Global metals and electronics recycling company Sims Ltd. has reports 2024 fiscal year revenue that is up 6.2 percent compared with its previous fiscal year. However, the Australia-based company, with sizable operations in North America, reports an underlying earnings before interest and taxes (EBIT) figure down 83 percent year on year.
During the Sims 2024 fiscal year, which ran from July 1, 2023, to June 30, 2024, although its revenue increased, sales volume was down 1.7 percent in what it calls “a challenging market.”
The company credits its revenue growth in the face of that market as “reflecting acquisition, volume and nonferrous price gains.” In presentation slides summarizing its 2024 fiscal year, Sims shows its metal trading margin rose by 2.4 percent compared with the previous fiscal year.
Nonetheless, the company’s fiscal 2024 EBIT of about $29 million is down by 83 percent from $170 million in the prior year. Sims credits part of the profit it retained to a stronger contribution from its Sims Lifecycle Services (SLS) electronics recycling and information technology asset disposition (ITAD) business unit.
In its investor presentation, Sims characterizes the ferrous scrap market as short of supply. The company points to “resilient” demand in the U.S. steel sector but portrays a “challenging seaborne market primarily driven by weak global steel production” elsewhere.
The company considers SLS and metals recycling operations in Australia and North America—including its stake in SA Recycling—as its “core operations” and “redefined strategic priorities.”
Earlier this month, Sims announced the sale of its United Kingdom scrap facilities to London-based Unimetals Group Ltd. While the company divested those assets, it says it is executing on acquisitions in the form of its purchases earlier this decade of Baltimore Scrap, Philadelphia-based Northeast Metal Traders, Maryland-based Atlantic Recycling Group and Alumisource of Pennsylvania.

Pointing lines for text and elements:
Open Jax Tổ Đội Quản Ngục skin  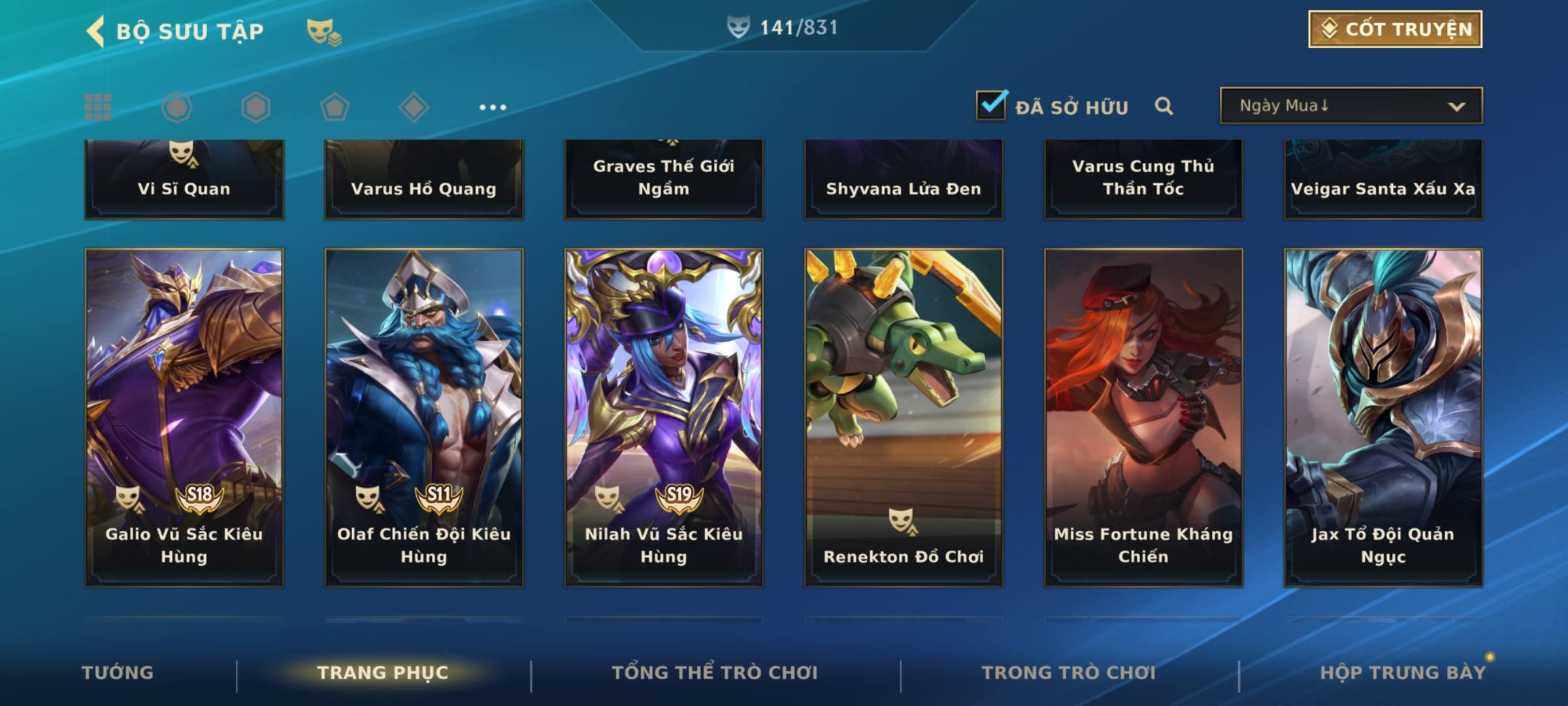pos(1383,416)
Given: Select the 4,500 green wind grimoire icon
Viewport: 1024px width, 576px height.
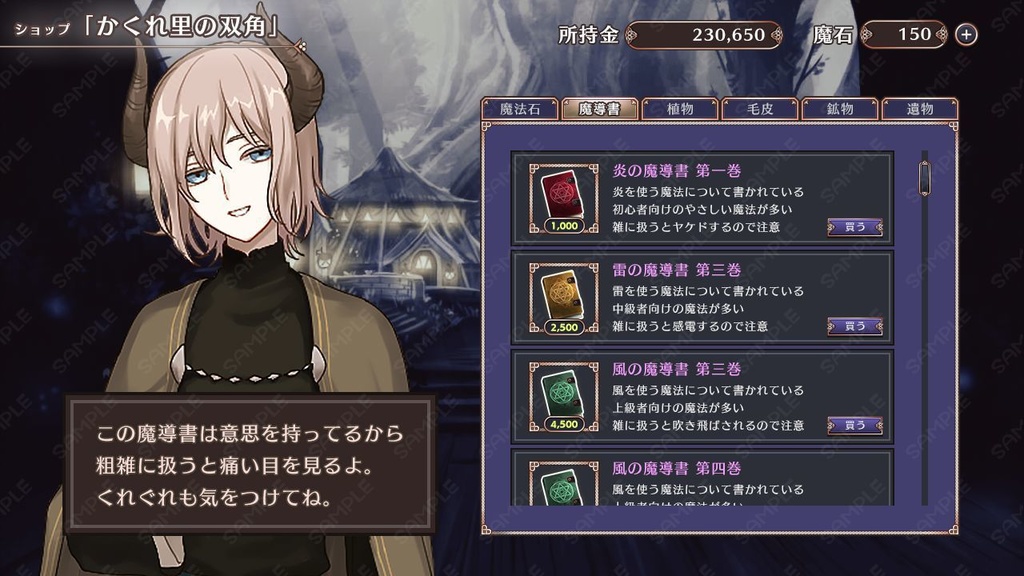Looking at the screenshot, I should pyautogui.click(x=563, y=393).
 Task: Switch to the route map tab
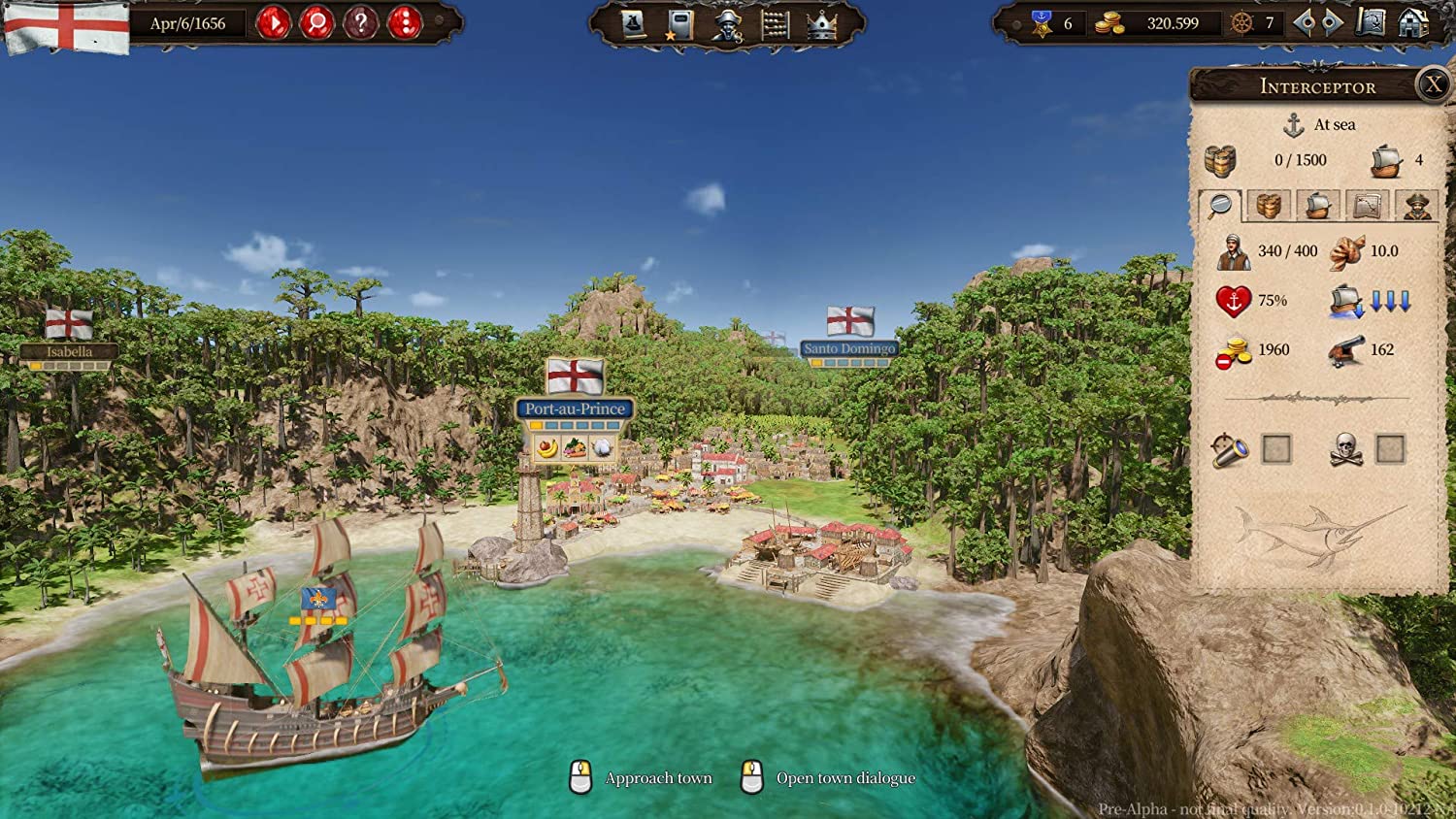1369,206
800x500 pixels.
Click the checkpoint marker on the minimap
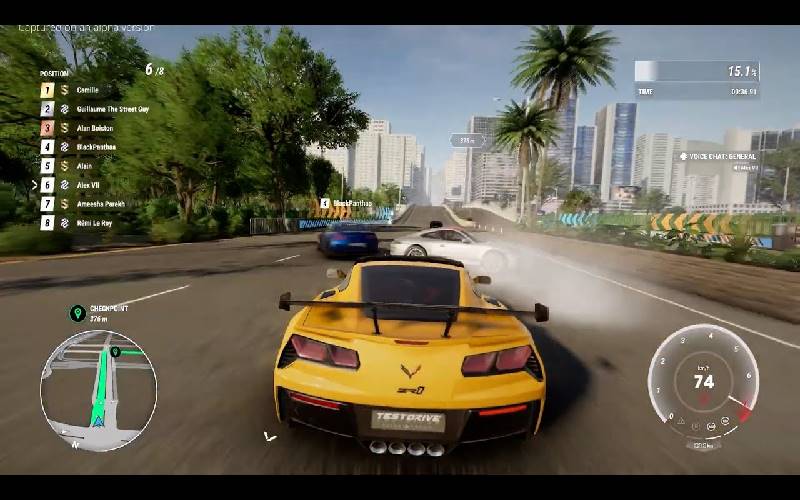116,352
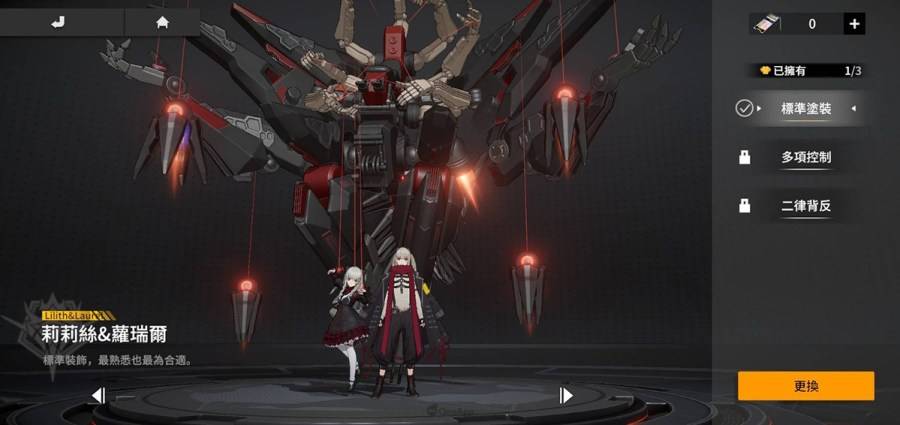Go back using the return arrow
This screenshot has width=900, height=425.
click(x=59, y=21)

→ **PROBLEMS TO WORK ON**
1. List the businesses the article on Sims's fiscal 2024 results names as acquisitions Sims made earlier this decade.
2. For each statement, say whether the article on Sims's fiscal 2024 results agrees, and quote the words that decide it: (a) Sims's 2024 fiscal year ran from July 1, 2023, to June 30, 2024. (b) Sims's sales volume rose during its 2024 fiscal year. (c) Sims sold its United Kingdom scrap facilities to Unimetals Group Ltd.
The lines above play no part in this.

→ **EXPECTED OUTPUTS**
1.
- Baltimore Scrap
- Northeast Metal Traders
- Atlantic Recycling Group
- Alumisource

2.
(a) Yes: "which ran from July 1, 2023, to June 30, 2024"
(b) No: "sales volume was down 1.7 percent"
(c) Yes: "announced the sale of its United Kingdom scrap facilities to London-based Unimetals Group Ltd."